» **Source material**
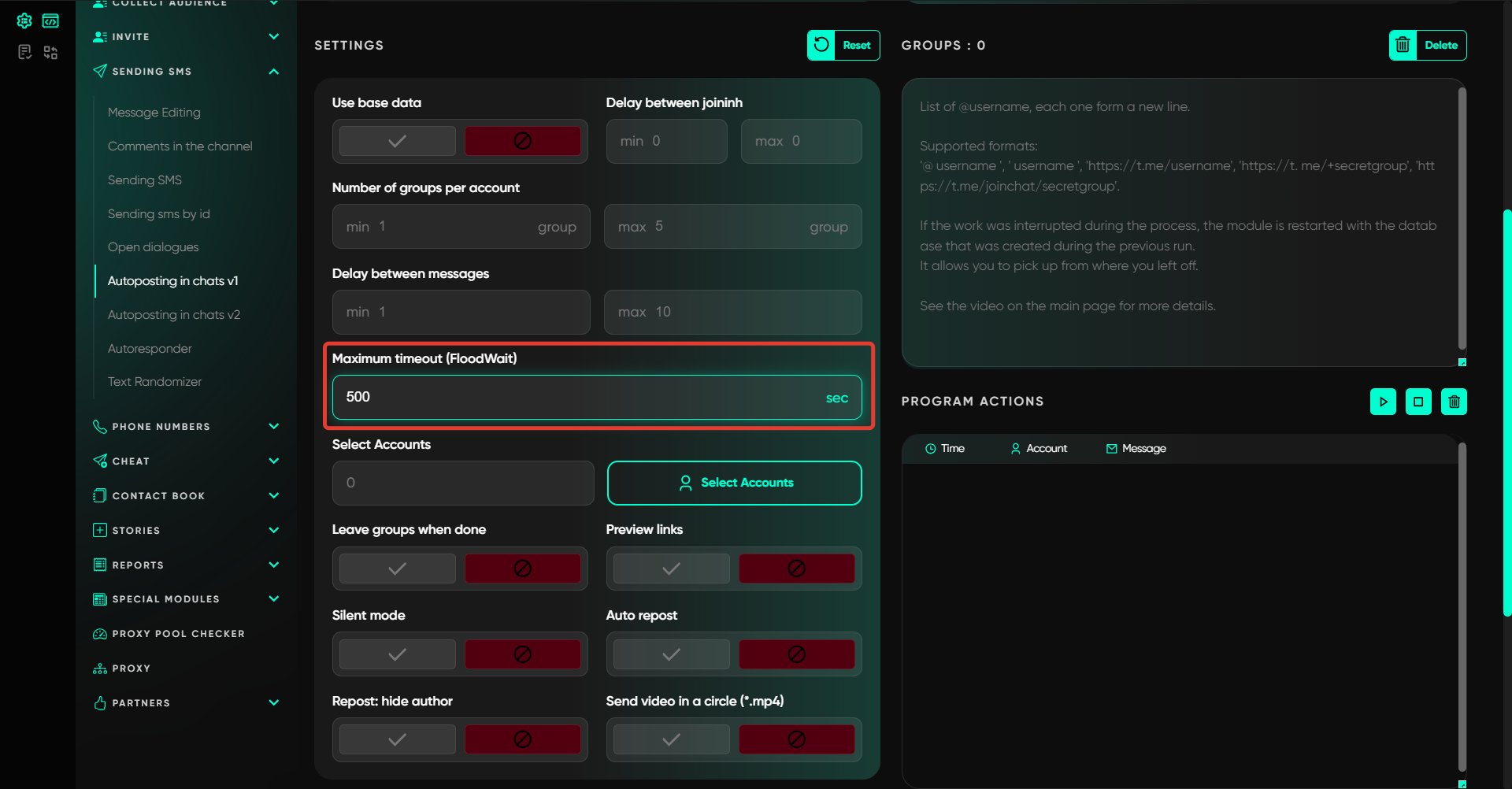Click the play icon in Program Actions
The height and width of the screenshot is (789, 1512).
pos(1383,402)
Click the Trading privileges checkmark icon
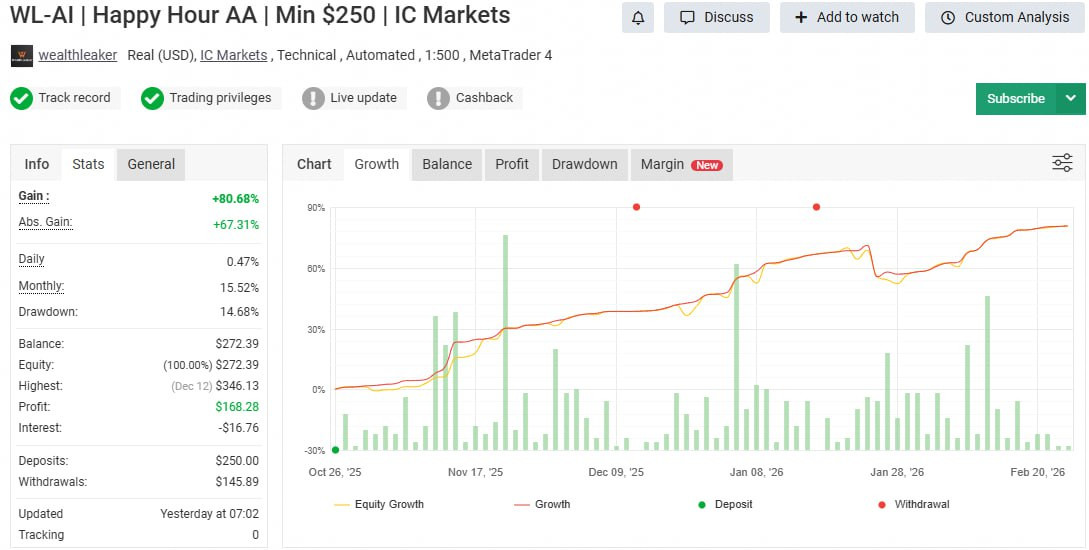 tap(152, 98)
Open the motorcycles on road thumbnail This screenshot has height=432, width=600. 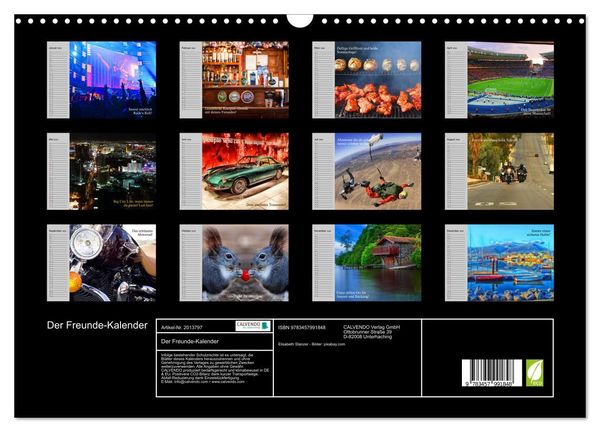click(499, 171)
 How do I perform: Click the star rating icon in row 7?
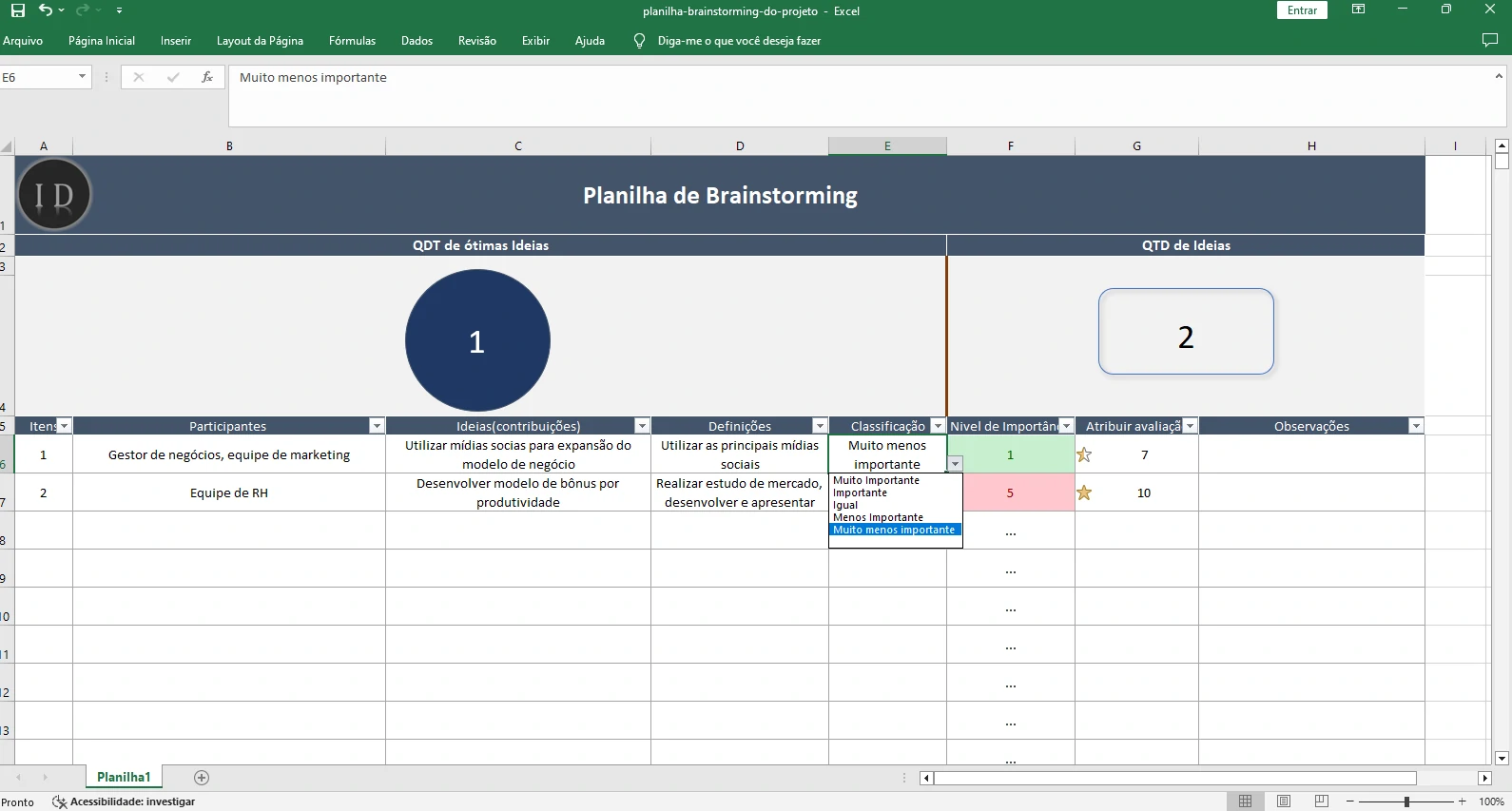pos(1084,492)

» **The task**
Copy the lines from the one that has "How do I perform: Click" through the end of the lines, and put "heart" in place of "star rating". Leave out the pictures.

» **Final result**
 How do I perform: Click the heart icon in row 7?
pos(1084,492)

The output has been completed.